Jak ustaliła TV Republika i potwierdził to na konferencji sam Bąkiewicz, wydał on funkcjonariuszom wszystkie urządzenia i dokumenty, o które był proszony.
Ujawnił, że policja szuka człowieka, który niewłaściwie zachował się sześć lat temu na Marszu Niepodległości. Jak podkreślił, chodzi o „jedną osobę spośród grubo ponad pół miliona”.
Poza tym, jak dodał Robert Bąkiewicz, nie dostał żadnego powiadomienia o planowanych czynnościach, a całe zajście było traumatyczne dla jego żony i czwórki małych dzieci. Jak zapewnił, będzie rozważał kroki prawne w tej sytuacji.

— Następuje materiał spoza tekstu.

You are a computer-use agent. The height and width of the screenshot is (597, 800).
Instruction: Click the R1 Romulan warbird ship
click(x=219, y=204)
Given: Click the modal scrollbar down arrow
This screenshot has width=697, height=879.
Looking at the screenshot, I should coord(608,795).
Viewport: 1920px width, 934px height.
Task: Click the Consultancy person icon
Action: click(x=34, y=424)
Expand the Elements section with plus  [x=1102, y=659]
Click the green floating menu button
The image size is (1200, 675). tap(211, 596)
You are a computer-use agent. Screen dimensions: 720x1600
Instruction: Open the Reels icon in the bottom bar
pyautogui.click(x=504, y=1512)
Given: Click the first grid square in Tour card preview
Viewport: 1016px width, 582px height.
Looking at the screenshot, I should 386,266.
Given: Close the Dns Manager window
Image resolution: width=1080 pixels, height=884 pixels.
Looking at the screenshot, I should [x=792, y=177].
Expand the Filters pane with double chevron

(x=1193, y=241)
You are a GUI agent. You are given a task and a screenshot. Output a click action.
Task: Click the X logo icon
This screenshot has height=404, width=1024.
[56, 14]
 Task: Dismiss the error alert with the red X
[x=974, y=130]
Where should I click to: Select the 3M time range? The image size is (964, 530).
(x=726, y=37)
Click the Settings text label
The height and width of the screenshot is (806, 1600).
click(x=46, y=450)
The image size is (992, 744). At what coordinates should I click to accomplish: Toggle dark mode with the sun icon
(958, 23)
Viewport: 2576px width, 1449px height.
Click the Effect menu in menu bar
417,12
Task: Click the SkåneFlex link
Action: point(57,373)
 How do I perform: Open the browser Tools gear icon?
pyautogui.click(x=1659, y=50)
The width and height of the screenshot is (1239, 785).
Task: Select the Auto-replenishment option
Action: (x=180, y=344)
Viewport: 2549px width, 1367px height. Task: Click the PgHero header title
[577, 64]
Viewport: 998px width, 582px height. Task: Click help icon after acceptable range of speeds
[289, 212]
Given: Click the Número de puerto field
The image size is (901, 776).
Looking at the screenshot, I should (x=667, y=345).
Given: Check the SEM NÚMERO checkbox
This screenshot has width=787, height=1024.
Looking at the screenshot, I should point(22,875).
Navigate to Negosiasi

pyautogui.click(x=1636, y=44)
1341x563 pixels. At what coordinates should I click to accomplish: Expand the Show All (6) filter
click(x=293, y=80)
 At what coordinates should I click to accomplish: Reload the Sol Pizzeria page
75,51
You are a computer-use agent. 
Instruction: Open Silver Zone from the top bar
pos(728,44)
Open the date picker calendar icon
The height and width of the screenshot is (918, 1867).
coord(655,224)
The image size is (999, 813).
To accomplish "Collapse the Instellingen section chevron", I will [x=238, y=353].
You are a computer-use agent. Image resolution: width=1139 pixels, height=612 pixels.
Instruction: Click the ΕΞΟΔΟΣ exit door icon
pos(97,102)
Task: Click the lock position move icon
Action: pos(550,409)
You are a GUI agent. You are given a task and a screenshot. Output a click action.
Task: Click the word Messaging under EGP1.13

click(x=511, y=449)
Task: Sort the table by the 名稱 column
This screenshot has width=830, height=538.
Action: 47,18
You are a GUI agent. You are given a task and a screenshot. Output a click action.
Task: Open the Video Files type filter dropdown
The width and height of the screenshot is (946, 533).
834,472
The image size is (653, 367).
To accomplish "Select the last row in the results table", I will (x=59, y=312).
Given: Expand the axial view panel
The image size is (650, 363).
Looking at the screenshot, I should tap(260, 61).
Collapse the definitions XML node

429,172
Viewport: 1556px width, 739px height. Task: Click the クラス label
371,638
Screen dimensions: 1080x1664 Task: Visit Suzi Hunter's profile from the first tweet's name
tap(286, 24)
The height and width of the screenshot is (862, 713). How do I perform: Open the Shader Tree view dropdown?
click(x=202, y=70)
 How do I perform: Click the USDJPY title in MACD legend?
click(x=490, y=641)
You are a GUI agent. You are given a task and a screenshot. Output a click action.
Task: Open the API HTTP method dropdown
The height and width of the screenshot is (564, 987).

Robert Bąkiewicz poinformował, że z sygnatury dokumentu, który mu przedstawili funkcjonariusze, wynika, iż śledztwo w tej sprawie wszczęto w tym roku. W jego ramach poszukują człowieka, który „był ubrany jak członek Straży Marszu Niepodległości” i podejrzewa się go o „propagowanie faszyzmu”.
Marsz Niepodległości
Stowarzyszenie Marsz Niepodległości zajmuje się organizacją dorocznej, wielkiej manifestacji patriotycznej w rocznicę odzyskania przez Polskę niepodległości 11 listopada. Marsz organizowany jest przez środowiska narodowe.
Prezesem Stowarzyszenia jest obecnie Bartosz Malewski, wcześniej był nim Robert Bąkiewicz.
W latach poprzednich rządów PO–PSL dochodziło podczas Marszów Niepodległości do policyjnych prowokacji i napadów lewackich ekstremistów.